Just Add Water

Before you can go from farm to fork, you’ve got to go from land to farm. On a plot in West Sacramento, start-up Farm from a Box is seeding an innovative way forward for new agriculturists.
Farmfromabox
Rendering courtesy of Farm from a Box.

From the outside, it looks to be just another shipping container, the kind that transports toasters, engine parts and fuzzy bedroom slippers on slow boats from China—and technically, it is a shipping container, albeit one with superpowers, the way James Bond’s car looks like just another car until you push the button for the ejector seat.

But Farm from a Box is actually a self-contained kit that drops into place and opens up like some kind of sci-fi landing craft, unpacking an entire high-tech farming operation, with bells and whistles like a sophisticated drip irrigation system, solar panels, cold storage space and even a Wi-Fi connectivity package for remote crop monitoring. Everything you’d need to transform a food desert—or a vacant lot in West Sacramento—into an agricultural oasis and create a 2-acre farm capable of feeding about 150 people.

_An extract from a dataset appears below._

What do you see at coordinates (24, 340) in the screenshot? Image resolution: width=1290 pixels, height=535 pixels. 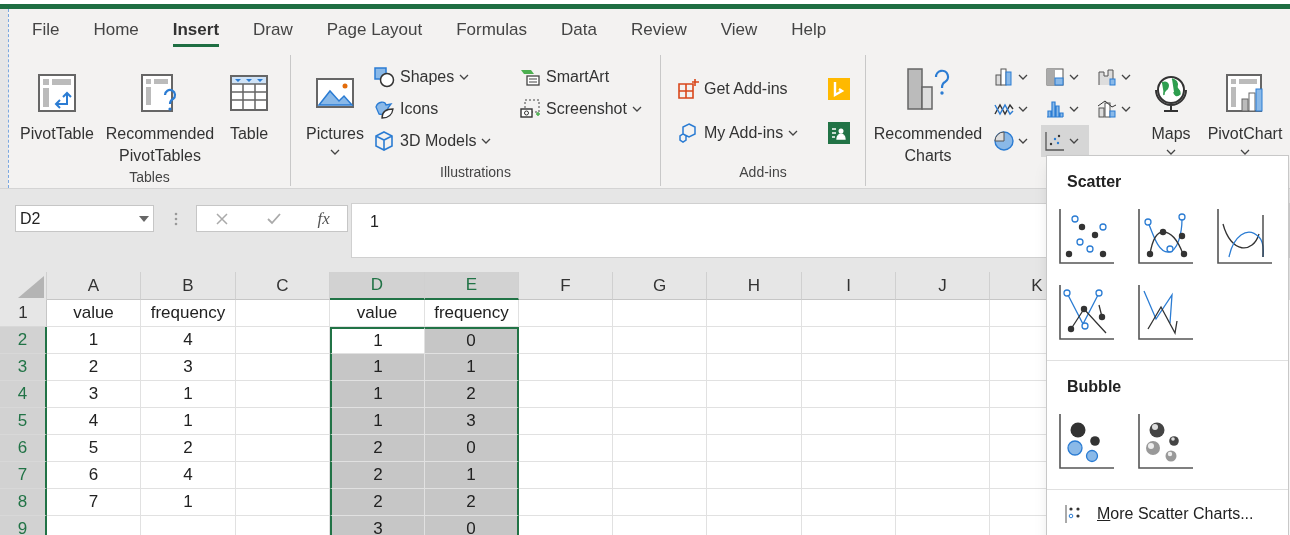 I see `row-header: 2` at bounding box center [24, 340].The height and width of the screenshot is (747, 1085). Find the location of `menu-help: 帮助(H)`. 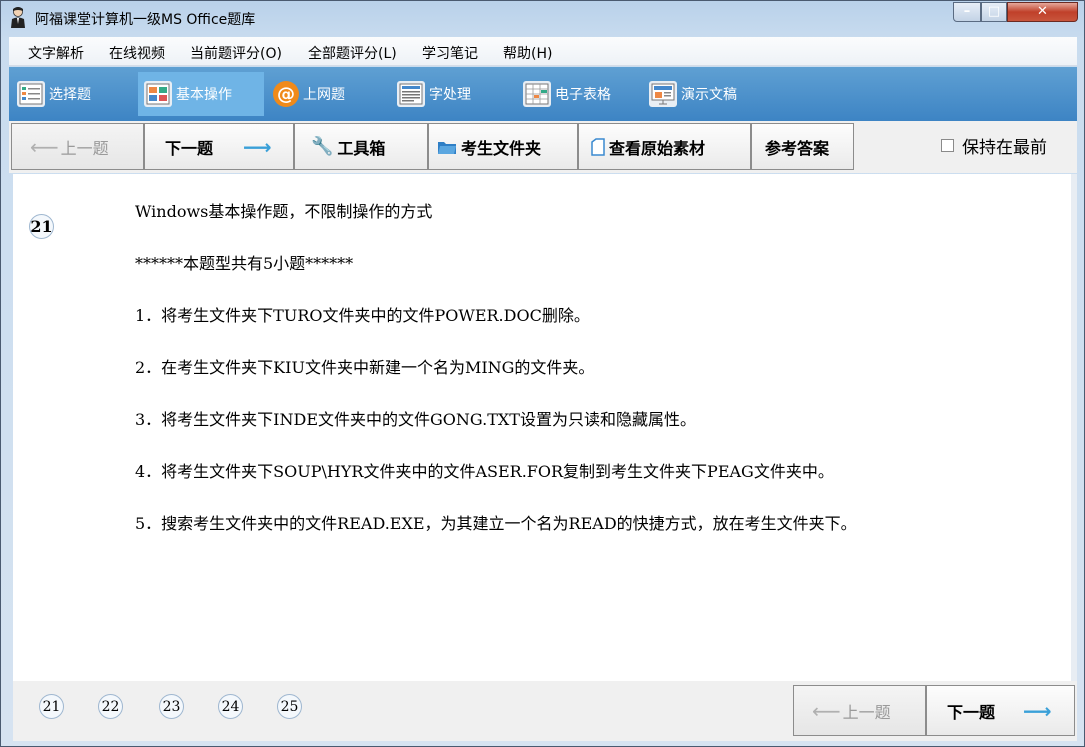

menu-help: 帮助(H) is located at coordinates (528, 53).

Founders Brandi DeCarli and Scott Thompson came up with the idea in 2013 after they attempted to build a youth empowerment center in Kenya using steel shipping containers. “It was painfully obvious that healthy food access was very much an issue,” says DeCarli, whose background is in philanthropy. “So we thought, ‘Let’s see if we can put something together to support local food production out of a shipping container [too].’ ”

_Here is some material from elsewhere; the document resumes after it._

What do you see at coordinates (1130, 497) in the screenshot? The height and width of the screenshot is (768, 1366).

The team—which just opened its first box overseas in Tanzania in September (each one starts at $55,000)—found the perfect proving ground for its test unit at the New Roots farm in West Sacramento. There, 40 refugee farmers from countries like Bhutan, Nepal and Iraq have been using this “Swiss Army knife of sustainable farming” to grow everything from eggplants and tomatoes to amaranths and stinging nettles since last spring. Says Tom Stein, a program manager for the International Rescue Committee, which oversees New Roots, “It’s a great way to repurpose the land in a meaningful way.”